Determine whether the given values are solution of the given equation or not. x² - 3x + 2 = 0, x = 2, x = -1

x = 2 is a solution (2)² -3(2) + 2 = 4 - 6 + 2 = 0 x = -1 is NOT a solution (-1)² - 3(-1) + 2 = 1 + 3 + 2 = 6 ≠ 0

Determine whether the given values are solution of the given equation or not. a²x² - 3abx + 2b² = 0, x = a/b, x=b/a

x = a/bis NOT a solution a²(a/b)² -3ab(a/b) + 2b² = a⁴/b² - 3a² + 2b² ≠ 0 x = b/a is a solution a²(b/a)² - 3ab(b/a) + 2b² = b² - 3b² + 2b² = 0

Determine whether the given values are solution of the given equation or not. x² - 3√3x + 6 = 0, x = √3, x = -2√3

x = √3 is a solution (√3)² - 3√3(√3) + 6 = 3 -9 +6 = 0 x = -2√3 is NOT a solution (-2√3)² -3√3(-2√3) + 6 = 12 + 18 + 6 = 36 ≠ 0

Determine whether the given values are solution of the given equation or not. x + 1/x = 13/6, x = 5/6, x = 4/3

x = 5/6 is NOT a solution (5/6) + 1/(5/6) = 5/6 +6/5 = 61/30 ≠ 13/6 x = 4/3 is NOT a solution (4/3) + 1(4/3) = 4/3 + 3/4 =25/16 ≠ 13/6

Find the value of 'k' for which the given value is a solution of the given equation x² + 3ax + k = 0, x = -a

(-a)² + 3a(-a) + k =0 a² - 3a² + k =0 -2a² + k = 0 k = 2a²

Find the value of 'k' for which the given value is a solution of the given equation x² - x(a+b) + k = 0, x = a

(a)² - (a+b)(a) + k = 0 a² - a² - ab + k = 0 -ab + k = 0 k = ab

Find the value of 'k' for which the given value is a solution of the given equation 7x² + kx - 3 = 0, x = 2/3

7(2/3)² + k(2/3) - 3 = 0 28/9 + k(2/3) - 3 = 0 1/9 + k(2/3) = 0 k = (-1/9)/(2/3) = - 1/6

Is the following a Quadratic equation? x + 1/x = x², x ≠ 0

No Multiplying by x the equation becomes x² + 1 = x³

Is the following a Quadratic equation? x - 3/x = x²

No Multiplying by x, the equation becomes x² - 3 = x³. The degree is 3

Is the following a Quadratic equation? x²+ 1/x² = 5

No Multiplying by x², the equation becomes x⁴ + 1 = 5x². The degree is 4

Is the following a Quadratic equation? (2x + 1) (3x + 2) = 6(x-1)(x-2)

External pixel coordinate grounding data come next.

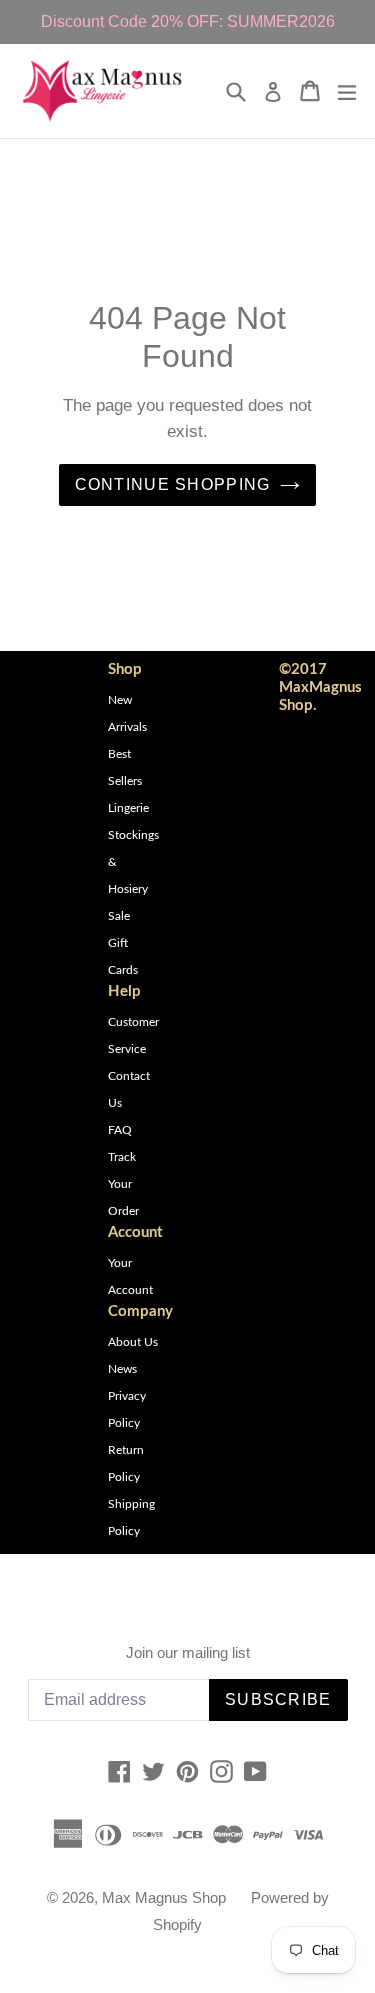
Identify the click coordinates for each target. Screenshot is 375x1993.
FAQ (120, 1130)
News (122, 1369)
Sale (119, 916)
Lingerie (128, 808)
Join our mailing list (188, 1652)
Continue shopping (173, 484)
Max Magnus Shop (164, 1897)
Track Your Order (123, 1184)
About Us (133, 1342)
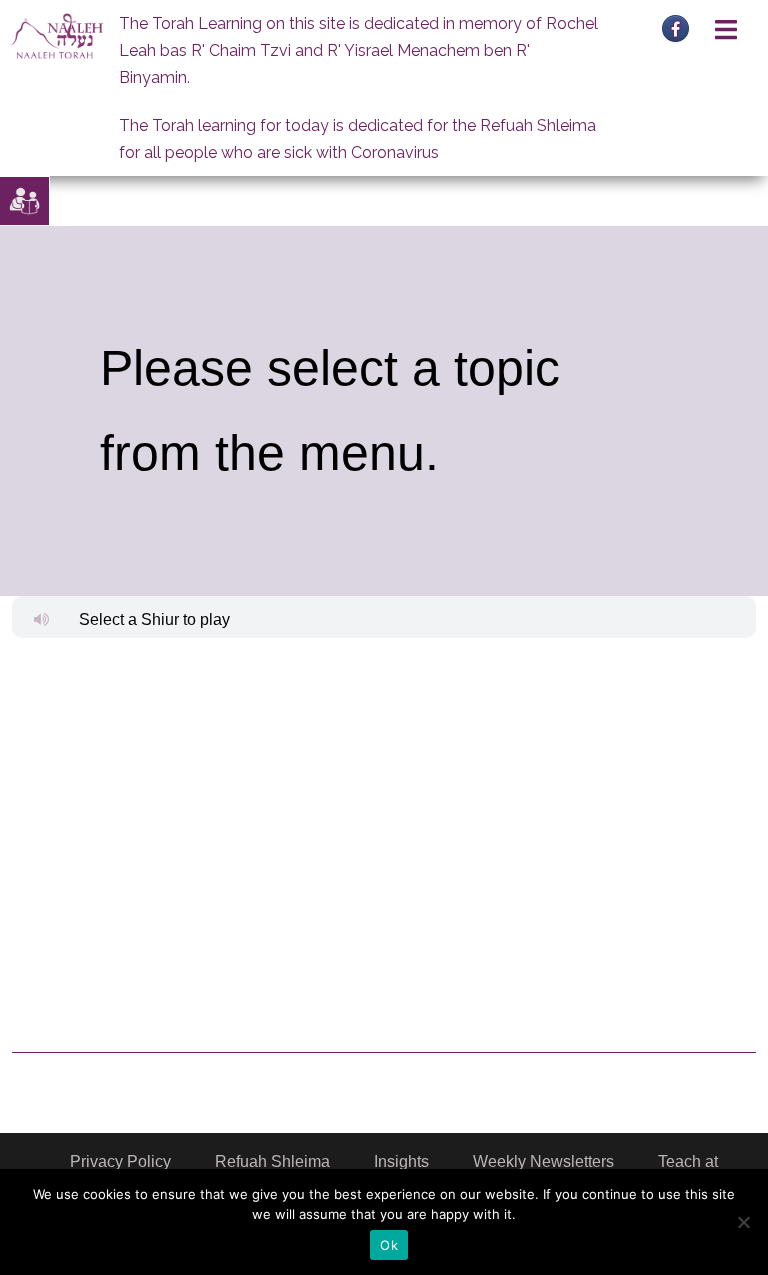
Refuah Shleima (272, 1161)
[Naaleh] (57, 35)
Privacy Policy (120, 1161)
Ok (389, 1245)
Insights (401, 1161)
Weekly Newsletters (543, 1161)
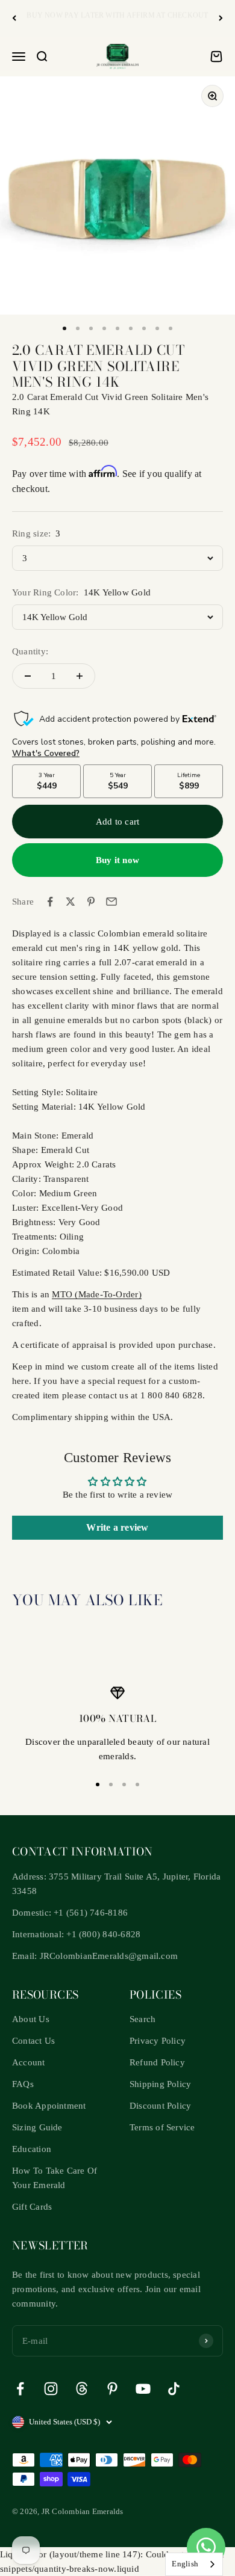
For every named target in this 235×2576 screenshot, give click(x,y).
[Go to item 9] (170, 328)
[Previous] (14, 18)
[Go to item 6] (131, 328)
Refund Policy (157, 2062)
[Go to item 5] (117, 328)
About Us (30, 2019)
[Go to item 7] (144, 328)
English (185, 2563)
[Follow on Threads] (82, 2389)
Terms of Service (162, 2127)
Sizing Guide (37, 2127)
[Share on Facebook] (50, 901)
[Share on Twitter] (70, 901)
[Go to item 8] (157, 328)
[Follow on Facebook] (20, 2389)
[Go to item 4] (104, 328)
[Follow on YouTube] (143, 2389)
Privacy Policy (158, 2041)
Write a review (117, 1527)
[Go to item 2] (78, 328)
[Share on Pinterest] (91, 901)
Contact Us (33, 2041)
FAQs (23, 2084)
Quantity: (30, 651)
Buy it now (117, 860)
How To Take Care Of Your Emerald (54, 2178)
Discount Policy (160, 2105)
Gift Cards (32, 2207)
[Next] (221, 18)
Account (28, 2062)
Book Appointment (49, 2105)
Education (31, 2149)
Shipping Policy (160, 2084)
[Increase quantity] (79, 676)
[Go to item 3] (91, 328)
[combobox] (194, 2564)
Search (142, 2019)
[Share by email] (111, 901)
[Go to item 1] (64, 328)
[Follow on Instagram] (51, 2389)
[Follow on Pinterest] (112, 2389)
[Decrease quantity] (28, 676)
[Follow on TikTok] (174, 2389)
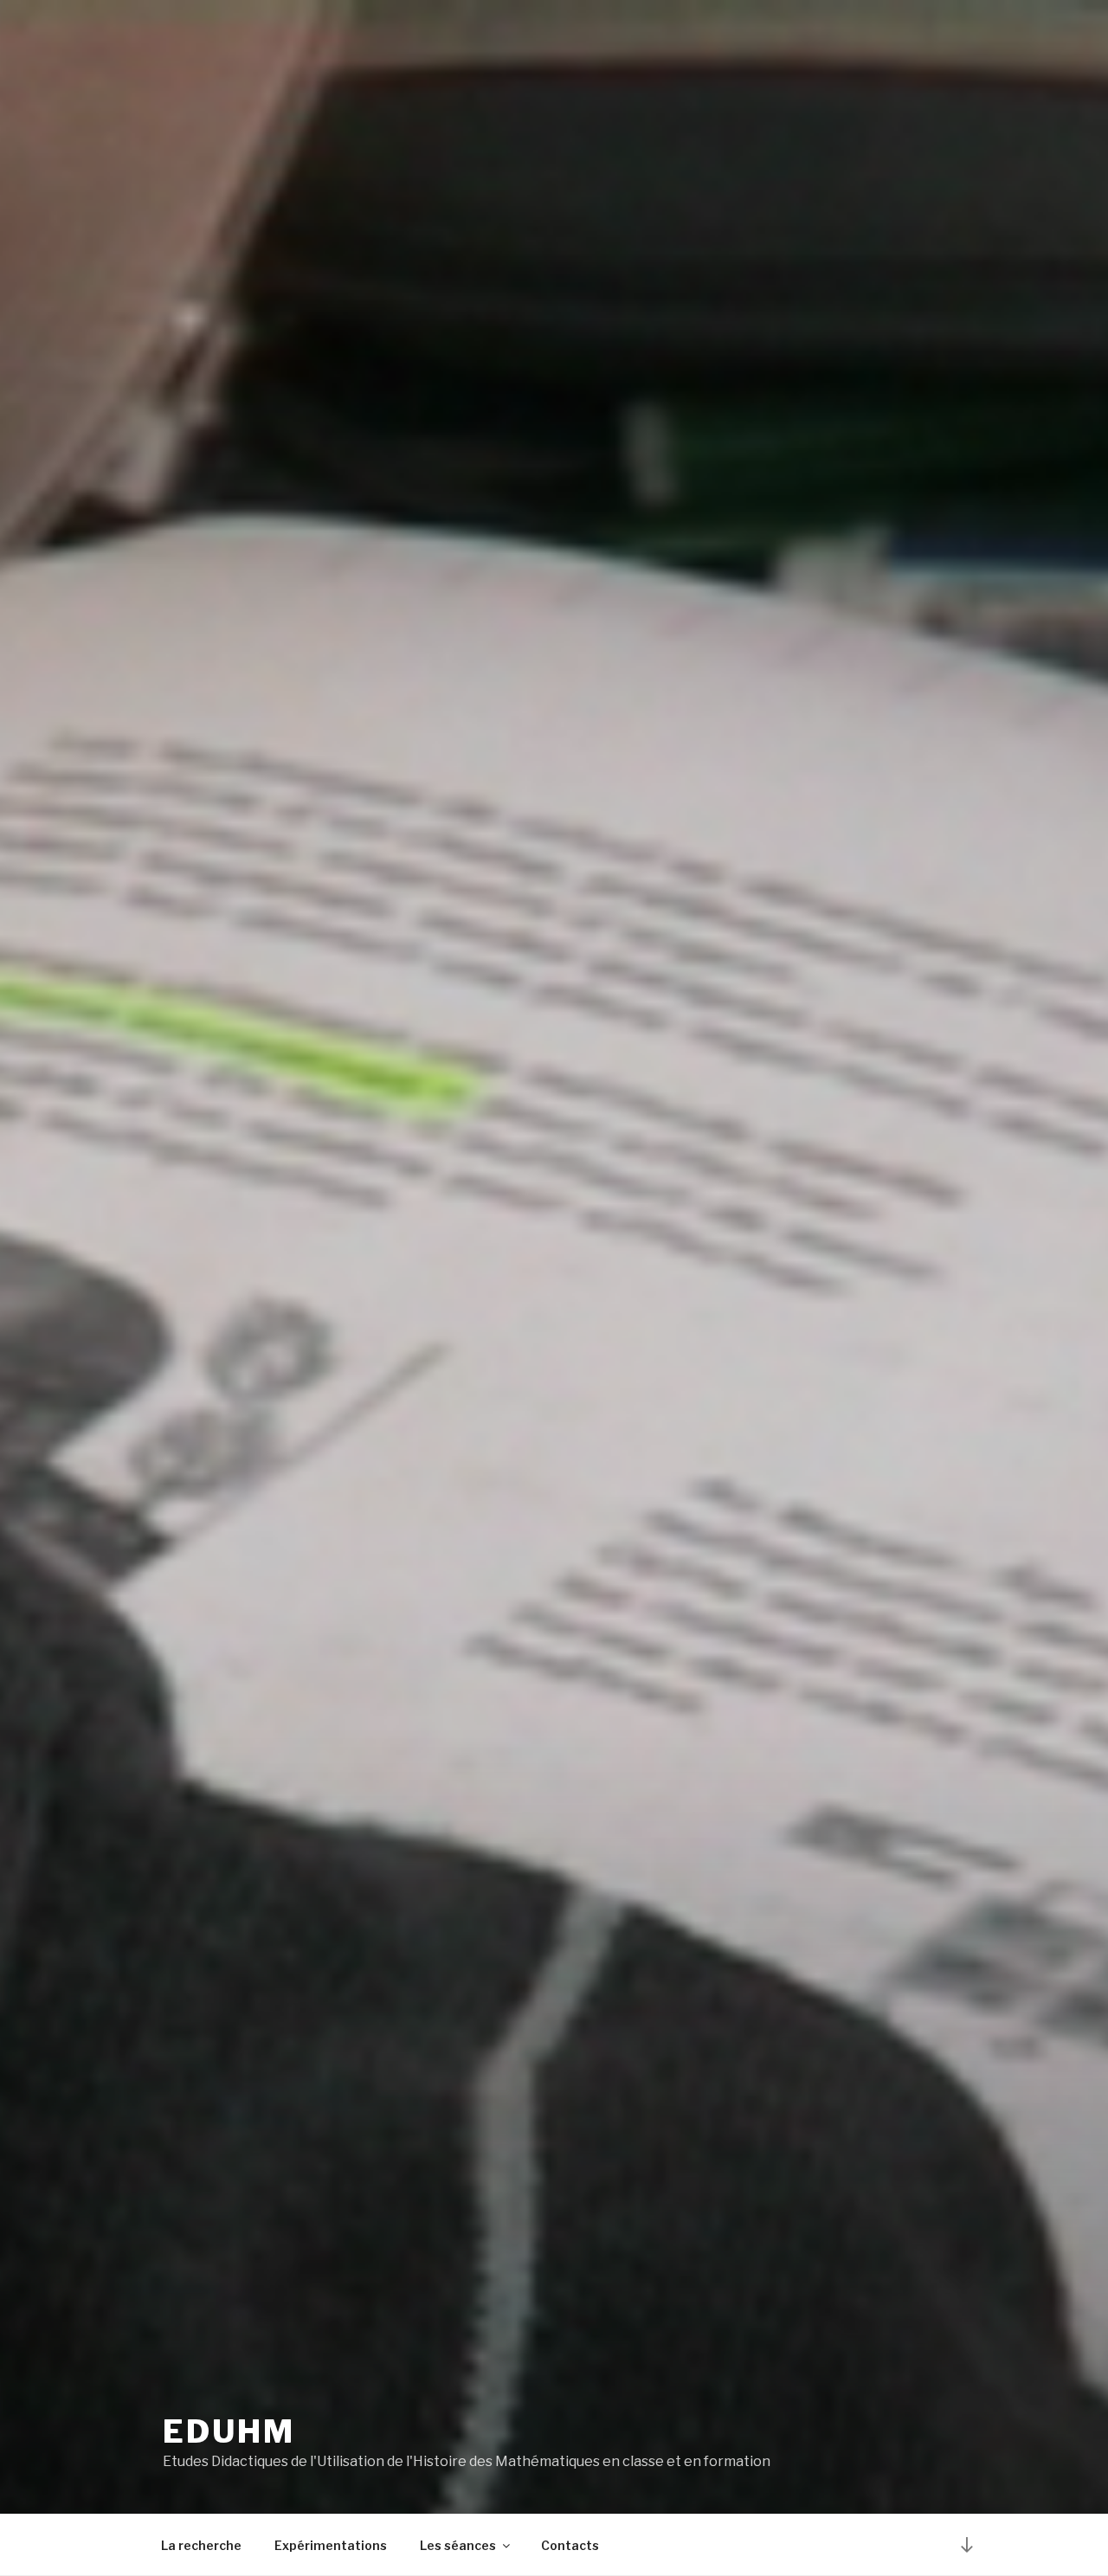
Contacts (570, 2545)
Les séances (458, 2545)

No On simplifying the equation becomes 6x² + 7x + 2 = 6x² - 18x +12 7x + 2 = -18x + 12

Is the following a Quadratic equation? x(x + 1) + 8 = (x+2)(x-2)

No On simplifying the equation becomes x² + x + 8 = x² - 4 x + 12 = 0

Is the following a Quadratic equation? (x + 1/x)² = 3(x + 1/x) + 4

No On simplifying the equation will become x² + 1/x² + 2 =3x + 3/x + 4 x² - 3x -3/x + 1/x² + 2 = 0

Is the following a Quadratic equation? 2x² - 3√x + 9 =0

No The given equation does not have a quadratic polynomial It has fractional power.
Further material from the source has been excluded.